### [Extracted information]
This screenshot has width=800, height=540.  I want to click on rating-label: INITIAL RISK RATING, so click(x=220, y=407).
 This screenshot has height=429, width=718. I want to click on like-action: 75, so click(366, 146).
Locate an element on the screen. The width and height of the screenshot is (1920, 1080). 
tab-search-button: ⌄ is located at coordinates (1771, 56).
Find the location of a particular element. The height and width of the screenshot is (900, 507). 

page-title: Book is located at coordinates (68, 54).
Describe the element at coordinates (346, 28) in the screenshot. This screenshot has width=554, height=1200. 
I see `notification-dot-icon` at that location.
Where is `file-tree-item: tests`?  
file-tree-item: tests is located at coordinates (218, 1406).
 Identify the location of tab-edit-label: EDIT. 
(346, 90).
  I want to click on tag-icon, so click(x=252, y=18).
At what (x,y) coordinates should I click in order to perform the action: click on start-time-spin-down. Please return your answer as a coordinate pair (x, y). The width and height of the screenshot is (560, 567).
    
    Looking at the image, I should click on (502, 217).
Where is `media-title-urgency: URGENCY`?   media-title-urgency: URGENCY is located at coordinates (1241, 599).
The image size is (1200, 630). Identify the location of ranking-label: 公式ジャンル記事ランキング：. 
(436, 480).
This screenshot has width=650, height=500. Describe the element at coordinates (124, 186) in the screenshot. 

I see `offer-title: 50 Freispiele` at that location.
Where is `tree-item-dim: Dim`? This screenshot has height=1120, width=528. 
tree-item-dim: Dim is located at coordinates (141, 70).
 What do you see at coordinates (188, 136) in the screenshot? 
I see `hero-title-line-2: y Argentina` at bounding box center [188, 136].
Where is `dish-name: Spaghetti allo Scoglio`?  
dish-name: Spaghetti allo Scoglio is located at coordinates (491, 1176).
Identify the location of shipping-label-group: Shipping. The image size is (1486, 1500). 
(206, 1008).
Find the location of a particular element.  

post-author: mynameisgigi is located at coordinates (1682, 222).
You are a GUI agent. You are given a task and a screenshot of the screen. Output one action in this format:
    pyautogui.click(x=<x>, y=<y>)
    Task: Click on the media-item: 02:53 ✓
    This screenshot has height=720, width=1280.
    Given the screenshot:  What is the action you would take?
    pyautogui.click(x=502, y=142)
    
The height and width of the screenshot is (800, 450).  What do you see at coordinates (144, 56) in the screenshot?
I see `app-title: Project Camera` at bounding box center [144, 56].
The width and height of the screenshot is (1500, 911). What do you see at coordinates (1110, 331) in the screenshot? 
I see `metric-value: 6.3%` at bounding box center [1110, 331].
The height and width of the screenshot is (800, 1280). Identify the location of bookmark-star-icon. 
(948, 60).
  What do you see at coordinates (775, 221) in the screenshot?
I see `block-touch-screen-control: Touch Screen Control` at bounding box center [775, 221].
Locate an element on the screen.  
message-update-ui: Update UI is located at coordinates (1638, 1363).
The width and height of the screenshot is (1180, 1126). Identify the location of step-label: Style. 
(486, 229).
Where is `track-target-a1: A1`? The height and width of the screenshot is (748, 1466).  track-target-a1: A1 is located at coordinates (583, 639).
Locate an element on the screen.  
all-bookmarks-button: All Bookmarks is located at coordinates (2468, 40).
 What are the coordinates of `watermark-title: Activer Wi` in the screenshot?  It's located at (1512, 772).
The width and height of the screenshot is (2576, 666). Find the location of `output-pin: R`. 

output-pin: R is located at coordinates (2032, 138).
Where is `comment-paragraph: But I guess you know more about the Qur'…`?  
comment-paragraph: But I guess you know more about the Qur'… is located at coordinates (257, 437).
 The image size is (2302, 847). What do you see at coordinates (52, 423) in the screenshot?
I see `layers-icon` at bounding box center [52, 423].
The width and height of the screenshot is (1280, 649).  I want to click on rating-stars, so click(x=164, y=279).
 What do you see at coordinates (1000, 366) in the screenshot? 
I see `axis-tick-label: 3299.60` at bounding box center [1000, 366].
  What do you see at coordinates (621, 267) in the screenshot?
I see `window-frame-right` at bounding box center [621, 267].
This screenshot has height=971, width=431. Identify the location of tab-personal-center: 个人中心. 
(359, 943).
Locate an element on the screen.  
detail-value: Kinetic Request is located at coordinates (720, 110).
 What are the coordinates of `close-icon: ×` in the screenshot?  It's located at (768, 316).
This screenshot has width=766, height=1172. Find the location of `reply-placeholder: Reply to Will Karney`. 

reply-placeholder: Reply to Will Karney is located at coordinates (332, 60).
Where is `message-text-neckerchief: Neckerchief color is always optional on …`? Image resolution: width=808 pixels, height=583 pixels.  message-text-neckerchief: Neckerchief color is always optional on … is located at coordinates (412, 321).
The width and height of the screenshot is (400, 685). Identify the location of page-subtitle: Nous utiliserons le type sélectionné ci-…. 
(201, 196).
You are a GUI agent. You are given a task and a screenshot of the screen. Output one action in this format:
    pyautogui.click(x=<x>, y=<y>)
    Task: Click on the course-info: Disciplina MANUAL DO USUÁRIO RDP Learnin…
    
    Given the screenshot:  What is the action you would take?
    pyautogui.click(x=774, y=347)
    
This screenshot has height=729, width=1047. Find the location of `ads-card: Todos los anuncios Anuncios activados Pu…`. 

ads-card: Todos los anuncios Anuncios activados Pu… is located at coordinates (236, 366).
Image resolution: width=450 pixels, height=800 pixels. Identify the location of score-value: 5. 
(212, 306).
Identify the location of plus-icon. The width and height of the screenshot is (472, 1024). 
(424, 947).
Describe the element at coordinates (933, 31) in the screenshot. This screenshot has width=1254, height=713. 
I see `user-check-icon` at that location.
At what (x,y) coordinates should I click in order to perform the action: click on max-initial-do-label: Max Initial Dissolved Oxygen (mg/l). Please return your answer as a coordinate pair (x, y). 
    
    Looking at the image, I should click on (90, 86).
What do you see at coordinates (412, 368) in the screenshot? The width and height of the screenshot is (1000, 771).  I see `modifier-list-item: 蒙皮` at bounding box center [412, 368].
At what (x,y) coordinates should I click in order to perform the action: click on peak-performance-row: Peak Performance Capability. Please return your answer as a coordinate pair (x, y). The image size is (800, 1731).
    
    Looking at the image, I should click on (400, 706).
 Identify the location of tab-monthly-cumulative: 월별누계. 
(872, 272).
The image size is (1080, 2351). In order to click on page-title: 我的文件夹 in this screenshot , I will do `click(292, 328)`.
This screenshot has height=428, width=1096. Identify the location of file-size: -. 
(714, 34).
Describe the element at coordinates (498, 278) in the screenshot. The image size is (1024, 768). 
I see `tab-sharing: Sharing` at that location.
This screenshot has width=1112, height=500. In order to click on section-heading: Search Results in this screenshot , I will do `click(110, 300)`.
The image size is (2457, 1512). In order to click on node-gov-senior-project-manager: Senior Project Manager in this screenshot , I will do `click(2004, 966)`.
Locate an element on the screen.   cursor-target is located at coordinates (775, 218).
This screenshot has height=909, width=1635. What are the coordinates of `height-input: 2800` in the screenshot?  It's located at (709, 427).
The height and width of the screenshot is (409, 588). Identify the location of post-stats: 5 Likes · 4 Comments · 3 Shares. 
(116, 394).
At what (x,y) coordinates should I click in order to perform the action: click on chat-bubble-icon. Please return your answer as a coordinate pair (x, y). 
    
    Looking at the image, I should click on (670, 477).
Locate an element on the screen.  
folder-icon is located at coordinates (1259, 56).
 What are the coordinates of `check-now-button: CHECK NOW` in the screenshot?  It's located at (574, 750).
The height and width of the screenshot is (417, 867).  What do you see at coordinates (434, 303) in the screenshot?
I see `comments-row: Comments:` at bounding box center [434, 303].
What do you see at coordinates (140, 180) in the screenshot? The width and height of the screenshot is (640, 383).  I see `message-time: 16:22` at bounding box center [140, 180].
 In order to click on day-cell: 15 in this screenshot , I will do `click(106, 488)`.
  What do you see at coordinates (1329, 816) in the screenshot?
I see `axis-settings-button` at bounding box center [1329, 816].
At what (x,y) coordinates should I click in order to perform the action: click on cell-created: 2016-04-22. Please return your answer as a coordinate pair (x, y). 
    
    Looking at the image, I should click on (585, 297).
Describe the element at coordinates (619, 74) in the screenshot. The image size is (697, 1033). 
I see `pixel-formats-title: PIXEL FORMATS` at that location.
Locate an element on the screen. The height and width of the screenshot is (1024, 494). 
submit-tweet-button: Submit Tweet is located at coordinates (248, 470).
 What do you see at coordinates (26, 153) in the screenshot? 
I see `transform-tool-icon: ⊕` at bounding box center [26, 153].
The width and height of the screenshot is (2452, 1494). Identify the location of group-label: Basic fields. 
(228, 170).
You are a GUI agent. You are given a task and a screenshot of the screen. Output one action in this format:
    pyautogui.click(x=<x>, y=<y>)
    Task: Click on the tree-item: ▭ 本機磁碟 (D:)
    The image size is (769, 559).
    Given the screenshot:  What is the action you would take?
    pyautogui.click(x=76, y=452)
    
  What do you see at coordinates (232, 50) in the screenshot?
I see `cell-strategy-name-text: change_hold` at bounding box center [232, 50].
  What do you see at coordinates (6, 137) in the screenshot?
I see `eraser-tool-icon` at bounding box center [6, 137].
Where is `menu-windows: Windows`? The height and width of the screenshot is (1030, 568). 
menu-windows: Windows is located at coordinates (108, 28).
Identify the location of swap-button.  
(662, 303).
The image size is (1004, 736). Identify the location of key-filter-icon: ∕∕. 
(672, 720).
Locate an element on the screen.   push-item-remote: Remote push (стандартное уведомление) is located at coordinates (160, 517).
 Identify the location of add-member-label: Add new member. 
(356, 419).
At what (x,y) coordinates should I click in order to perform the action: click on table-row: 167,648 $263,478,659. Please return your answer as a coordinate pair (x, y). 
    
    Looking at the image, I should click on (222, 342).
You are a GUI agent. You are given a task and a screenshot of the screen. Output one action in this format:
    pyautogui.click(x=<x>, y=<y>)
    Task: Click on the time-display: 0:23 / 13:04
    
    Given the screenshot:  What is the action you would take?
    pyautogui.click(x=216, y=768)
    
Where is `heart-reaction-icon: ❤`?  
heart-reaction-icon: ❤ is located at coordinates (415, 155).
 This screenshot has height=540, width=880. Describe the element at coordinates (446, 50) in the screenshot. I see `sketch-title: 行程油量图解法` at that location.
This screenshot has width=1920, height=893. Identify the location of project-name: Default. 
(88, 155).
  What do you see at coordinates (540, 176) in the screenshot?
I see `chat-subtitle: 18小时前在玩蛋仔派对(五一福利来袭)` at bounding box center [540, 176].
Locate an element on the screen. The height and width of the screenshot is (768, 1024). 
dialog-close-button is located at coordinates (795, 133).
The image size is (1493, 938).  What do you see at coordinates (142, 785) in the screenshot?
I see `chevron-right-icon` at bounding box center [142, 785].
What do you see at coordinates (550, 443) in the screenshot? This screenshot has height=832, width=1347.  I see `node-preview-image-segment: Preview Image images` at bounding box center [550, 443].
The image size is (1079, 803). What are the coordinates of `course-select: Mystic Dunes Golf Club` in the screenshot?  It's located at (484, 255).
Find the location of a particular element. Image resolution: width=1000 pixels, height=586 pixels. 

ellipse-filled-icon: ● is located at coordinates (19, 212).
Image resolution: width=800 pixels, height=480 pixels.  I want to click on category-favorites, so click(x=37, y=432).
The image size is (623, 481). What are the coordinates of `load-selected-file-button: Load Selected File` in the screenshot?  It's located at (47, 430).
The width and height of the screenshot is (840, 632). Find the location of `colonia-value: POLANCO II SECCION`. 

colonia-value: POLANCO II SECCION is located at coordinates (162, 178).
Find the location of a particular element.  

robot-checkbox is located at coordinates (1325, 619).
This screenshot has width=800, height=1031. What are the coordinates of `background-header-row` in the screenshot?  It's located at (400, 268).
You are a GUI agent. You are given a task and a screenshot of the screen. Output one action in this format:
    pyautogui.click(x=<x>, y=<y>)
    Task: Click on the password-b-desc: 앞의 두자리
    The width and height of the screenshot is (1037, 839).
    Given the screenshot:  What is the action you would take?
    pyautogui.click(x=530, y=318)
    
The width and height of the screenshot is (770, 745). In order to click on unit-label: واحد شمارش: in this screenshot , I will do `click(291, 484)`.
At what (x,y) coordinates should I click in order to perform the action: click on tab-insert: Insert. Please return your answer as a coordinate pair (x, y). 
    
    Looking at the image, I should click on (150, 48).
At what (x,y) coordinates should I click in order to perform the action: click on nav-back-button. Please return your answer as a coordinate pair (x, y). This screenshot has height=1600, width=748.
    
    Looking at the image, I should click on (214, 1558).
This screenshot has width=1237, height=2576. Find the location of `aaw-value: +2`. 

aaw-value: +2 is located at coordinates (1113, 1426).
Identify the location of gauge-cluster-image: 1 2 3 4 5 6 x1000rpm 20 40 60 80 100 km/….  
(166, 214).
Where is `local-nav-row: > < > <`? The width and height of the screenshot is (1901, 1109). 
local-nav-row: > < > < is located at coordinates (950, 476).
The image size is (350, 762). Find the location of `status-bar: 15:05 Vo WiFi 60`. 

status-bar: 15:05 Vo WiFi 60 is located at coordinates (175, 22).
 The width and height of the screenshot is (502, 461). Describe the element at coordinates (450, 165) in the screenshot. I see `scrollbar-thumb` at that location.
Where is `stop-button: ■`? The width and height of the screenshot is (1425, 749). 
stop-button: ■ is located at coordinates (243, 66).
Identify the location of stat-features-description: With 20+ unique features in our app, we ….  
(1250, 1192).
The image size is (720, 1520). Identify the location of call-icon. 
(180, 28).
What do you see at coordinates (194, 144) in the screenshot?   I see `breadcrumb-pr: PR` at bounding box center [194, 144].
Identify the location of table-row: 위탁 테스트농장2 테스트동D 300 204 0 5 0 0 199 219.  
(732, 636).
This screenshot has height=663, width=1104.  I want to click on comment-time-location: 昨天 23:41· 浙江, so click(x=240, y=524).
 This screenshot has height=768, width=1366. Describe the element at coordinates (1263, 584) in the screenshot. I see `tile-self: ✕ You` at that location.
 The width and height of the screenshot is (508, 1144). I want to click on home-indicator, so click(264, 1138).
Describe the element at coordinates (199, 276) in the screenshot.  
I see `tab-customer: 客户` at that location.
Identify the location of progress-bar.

### [What is required]
Rewrite the lines from the first one through the line containing "page-title: Book is", inclusive, with "item" put in place of "element" and nothing else changed.

### [Task output]
This screenshot has width=800, height=540.  I want to click on rating-label: INITIAL RISK RATING, so click(x=220, y=407).
 This screenshot has height=429, width=718. I want to click on like-action: 75, so click(366, 146).
Locate an item on the screen. The width and height of the screenshot is (1920, 1080). 
tab-search-button: ⌄ is located at coordinates (1771, 56).
Find the location of a particular item. The height and width of the screenshot is (900, 507). 

page-title: Book is located at coordinates (68, 54).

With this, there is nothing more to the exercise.